Lo  anterior se sustenta en la necesidad de reconocer que, dentro de los  trámites judiciales, los sujetos procesales cuentan con  mecanismos de defensa, tales como las postulaciones de libertad, los  recursos, las solicitudes de nulidad, etc., por cuyo medio pueden  abogar por la protección de sus garantías (CSJ AHP, 24  feb. 2014, rad. 43272 y CSJ AHP074-2018,  17 en. 2018, rad. 51886).  

Con  independencia, entonces, de que se satisfagan o no los supuestos  fácticos y jurídicos que exige la concesión de  la aludida postulación, es claro que al juez de Habeas Corpus  no concierne pronunciarse sobre dicho aspecto, por disponerse dentro  del proceso penal abreviado de los mecanismos idóneos para  lograr sus efectos.  

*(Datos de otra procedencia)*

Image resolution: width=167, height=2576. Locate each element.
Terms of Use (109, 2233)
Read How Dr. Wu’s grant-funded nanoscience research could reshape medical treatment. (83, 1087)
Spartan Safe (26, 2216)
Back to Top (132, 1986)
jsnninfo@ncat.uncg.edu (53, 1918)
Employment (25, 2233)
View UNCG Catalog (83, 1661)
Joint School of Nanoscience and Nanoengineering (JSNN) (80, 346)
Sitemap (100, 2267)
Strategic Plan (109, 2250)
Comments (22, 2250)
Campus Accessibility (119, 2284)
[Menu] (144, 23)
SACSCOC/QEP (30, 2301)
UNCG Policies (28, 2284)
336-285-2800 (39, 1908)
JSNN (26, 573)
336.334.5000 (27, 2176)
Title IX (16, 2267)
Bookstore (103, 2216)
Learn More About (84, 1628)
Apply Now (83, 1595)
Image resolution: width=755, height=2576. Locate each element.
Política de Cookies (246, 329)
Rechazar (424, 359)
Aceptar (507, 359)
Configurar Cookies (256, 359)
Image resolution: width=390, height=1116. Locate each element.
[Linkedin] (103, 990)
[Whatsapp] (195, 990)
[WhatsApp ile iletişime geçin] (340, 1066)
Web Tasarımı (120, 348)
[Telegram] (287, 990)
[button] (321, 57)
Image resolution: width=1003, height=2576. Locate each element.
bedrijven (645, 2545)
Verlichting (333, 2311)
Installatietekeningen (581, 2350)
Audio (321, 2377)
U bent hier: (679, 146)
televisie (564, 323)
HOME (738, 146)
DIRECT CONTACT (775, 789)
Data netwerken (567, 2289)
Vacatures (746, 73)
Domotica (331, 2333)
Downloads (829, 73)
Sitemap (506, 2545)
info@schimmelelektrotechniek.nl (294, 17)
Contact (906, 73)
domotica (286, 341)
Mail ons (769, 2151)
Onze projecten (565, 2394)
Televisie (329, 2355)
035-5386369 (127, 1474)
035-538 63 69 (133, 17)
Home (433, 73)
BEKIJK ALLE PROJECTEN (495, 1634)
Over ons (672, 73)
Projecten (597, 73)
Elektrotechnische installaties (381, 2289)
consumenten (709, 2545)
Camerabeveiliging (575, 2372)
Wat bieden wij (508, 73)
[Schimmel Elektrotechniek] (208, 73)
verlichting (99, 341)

Lo  anterior, comoquiera que los acusados se  encuentran privados de la libertad en debida forma y por autoridad  competente, en atención a la actuación penal que cursa  en contra de ellos por la presunta comisión de las conductas  punibles de Obstaculización  ilegítima de sistema informático o red de  telecomunicaciones  y Hurto  por medios informáticos y semejantes.  

Por ende, el  suscrito Magistrado de la Sala de Casación Penal de la Corte  Suprema de Justicia,  

RESUELVE  

CONFIRMAR  la decisión impugnada, por medio de la cual un Magistrado de  la Sala  Penal del Tribunal Superior de Valledupar declaró  improcedente el Habeas Corpus invocado en favor de Nelson  Antonio Jiménez Almanzo y  Carlos Alfredo Brito Rosado.  

Cópiese,  notifíquese, cúmplase y devuélvase el expediente  al Tribunal de origen.  

DIEGO  EUGENIO CORREDOR BELTRÁN  

Magistrado  

1          Abogado José Luis Castro Machuca.  

2          Doctor Diego Andrés Ortega Narváez.  

3          El radicado del proceso penal es el número          20001-60-01074-2021-00042-00.